After decades in development, Honda’s jets quietly evolving
The Tokyo-based corporation faces decisions about how much to build its aircraft division.
GREENSBORO, N.C.—Nearly four years after delivering its first jet, Honda is facing decisions as the company better known for cars and lawnmowers considers whether to sink billions more into its decades-in-the-making aircraft division.
Honda Aircraft CEO Michimasa Fujino said in an interview that a current plant expansion aimed at improving efficiency is part of the aviation division’s long-term strategy and should also slightly increase production of the seven-seat, US$5.2 million HondaJet Elites.

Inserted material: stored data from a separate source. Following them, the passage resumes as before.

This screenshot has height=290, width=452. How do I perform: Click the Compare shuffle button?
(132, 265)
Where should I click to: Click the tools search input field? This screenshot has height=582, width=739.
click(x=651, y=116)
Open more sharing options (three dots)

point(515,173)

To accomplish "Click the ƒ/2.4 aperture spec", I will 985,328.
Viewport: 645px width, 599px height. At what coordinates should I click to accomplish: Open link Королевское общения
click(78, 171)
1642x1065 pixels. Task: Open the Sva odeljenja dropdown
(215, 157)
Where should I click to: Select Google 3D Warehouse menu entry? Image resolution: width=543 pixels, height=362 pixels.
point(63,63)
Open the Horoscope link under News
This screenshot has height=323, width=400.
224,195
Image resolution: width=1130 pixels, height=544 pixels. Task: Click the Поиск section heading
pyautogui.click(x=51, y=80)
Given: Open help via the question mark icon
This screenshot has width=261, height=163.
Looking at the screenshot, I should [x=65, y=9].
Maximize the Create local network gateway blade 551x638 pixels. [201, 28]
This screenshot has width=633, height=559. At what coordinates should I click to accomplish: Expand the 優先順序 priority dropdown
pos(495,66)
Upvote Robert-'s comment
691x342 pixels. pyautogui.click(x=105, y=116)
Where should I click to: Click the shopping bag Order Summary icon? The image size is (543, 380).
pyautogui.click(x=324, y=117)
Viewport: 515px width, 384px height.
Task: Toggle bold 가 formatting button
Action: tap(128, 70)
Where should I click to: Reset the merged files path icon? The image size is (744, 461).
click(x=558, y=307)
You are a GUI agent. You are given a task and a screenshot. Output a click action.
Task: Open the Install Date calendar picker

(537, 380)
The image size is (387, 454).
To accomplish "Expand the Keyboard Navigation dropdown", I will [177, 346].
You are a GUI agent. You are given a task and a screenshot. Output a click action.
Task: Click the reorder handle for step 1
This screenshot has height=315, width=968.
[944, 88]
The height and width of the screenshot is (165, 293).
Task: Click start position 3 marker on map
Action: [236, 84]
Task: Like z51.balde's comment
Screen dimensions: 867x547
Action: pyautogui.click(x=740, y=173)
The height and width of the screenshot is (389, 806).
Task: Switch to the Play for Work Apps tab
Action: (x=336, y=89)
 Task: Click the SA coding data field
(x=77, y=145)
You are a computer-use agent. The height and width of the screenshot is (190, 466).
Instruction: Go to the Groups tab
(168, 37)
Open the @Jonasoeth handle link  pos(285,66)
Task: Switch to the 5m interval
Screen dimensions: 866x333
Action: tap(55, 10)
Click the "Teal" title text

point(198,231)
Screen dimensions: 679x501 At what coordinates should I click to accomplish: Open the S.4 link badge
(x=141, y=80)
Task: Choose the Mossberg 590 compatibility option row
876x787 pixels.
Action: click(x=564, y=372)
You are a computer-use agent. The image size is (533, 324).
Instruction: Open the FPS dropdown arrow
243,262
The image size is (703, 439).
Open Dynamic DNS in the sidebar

“We are looking at this aviation business long-term, not quarterly or annual basis,” Fujino said at the company’s Greensboro, North Carolina, headquarters. “Our goal is to create new value and new technology … as a personal mobility company.”
But amid environmental concerns about the impact of hydrocarbons burned by jets, fears of a possible global recession and declining profits that have led Honda to retrench its automobile offerings, analysts say the Tokyo-based corporation faces decisions about how much to build its aircraft division.
Whether Honda expands, maintains its current footprint or even scraps its aircraft division is “very much their choice,” said Richard Aboulafia, an aerospace analyst at Teal Group.
“They could just stay where they are, say, ‘we’ve got a position in the market, it won’t make us much money, but it’s good for branding.’ Or they could grow an aviation-market presence, and there are many ways they could take that. Or somebody could decide that this thing’s a money loser and shut it down,” said Aboulafia, who added that he consulted for Honda nearly two decades ago.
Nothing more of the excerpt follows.